NATIONAL

South Korea to invest 97.7 billion won in public health

By Claire Lee

Regional health care disparities pose ‘serious problem,’ government study shows

  • Published : Oct 1, 2018 - 16:57
  • Updated : Oct 1, 2018 - 16:57

South Korea on Monday said it will invest an additional 97.7 billion won ($87 million) in public health, part of an effort to tackle the country’s regional health care disparities.

The investment plan includes a proposal to establish a state-run medical school dedicated to the training of medical professionals specializing in public health, among other policies.

The decision followed a government study released earlier this year, which showed the country’s amenable mortality rate -- defined as deaths from diseases that are potentially preventable given effective and timely health care -- is dramatically higher in its rural and fishing regions compared with Seoul.
 
A local pharmacy in Seoul. (Yonhap)


According to the study, the amenable mortality rate in Yeongyang, a mountainous town in North Gyeongsang Province with a small population, was 107. 8 per 100,000 people -- 3.6 times higher than the corresponding figure for Seoul, which recorded 29.6 per 100,000.

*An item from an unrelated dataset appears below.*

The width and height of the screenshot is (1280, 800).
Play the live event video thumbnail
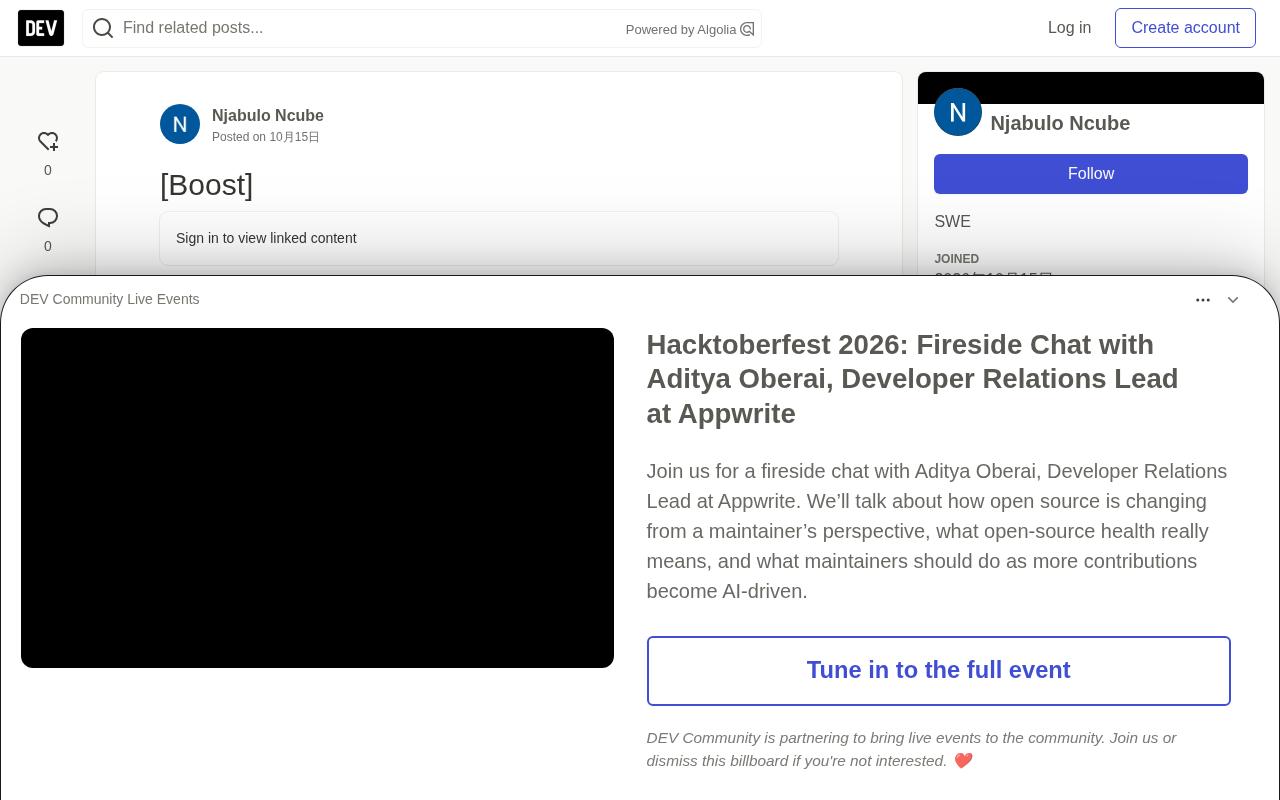pyautogui.click(x=317, y=498)
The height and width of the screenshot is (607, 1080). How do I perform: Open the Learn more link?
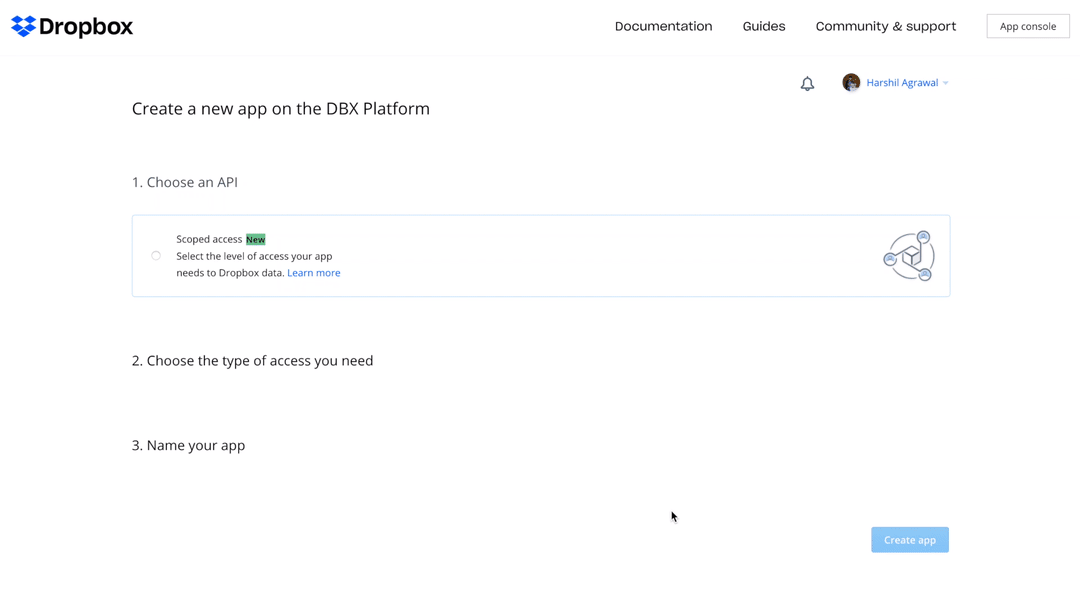(x=314, y=272)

The study also showed that the death rate from heart disease is significantly higher outside the nation’s capital. In Seoul, the death rate from heart-related illnesses was 28.3 per 100,000 people as of 2015, as compared with 45.3 per 100,000 in North Gyeongsang Province.

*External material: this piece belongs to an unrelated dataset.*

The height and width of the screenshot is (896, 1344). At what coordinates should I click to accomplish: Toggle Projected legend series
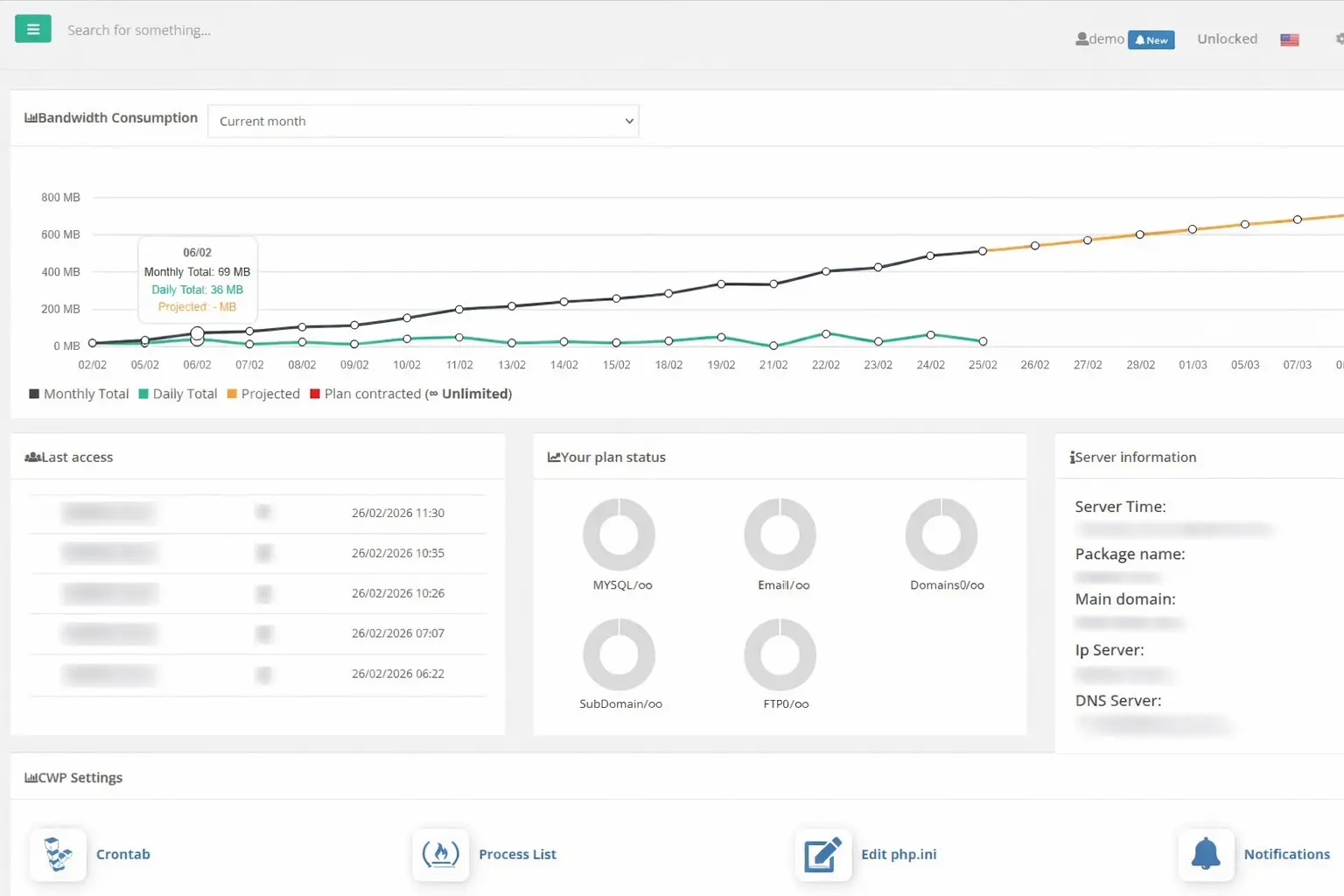[x=263, y=394]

Pregnant women in rural and fishing regions have particularly limited access to health care, the study also showed.

While it took an average of 3.1 hours for Seoul-based pregnant women to travel from home to a medical facility, it took on average 42.4 hours for expectant mothers in South Jeolla Province to do the same, due to a very limited number of health care institutions in the region.

Also, among the seven state-run health care institutions that specialize in children’s health, three are currently located in Seoul.

Some of the newly proposed plans include increasing the number of state-run medical facilities that specialize in postpartum and neonatal care, especially in remote areas of the country.

The envisioned medical school for public health specialists is set to be established in 2022. Graduates will be required to serve for a number of years in the nation’s remote regions, the Health Ministry said. These include farming, fishing and mountainous towns and small islands.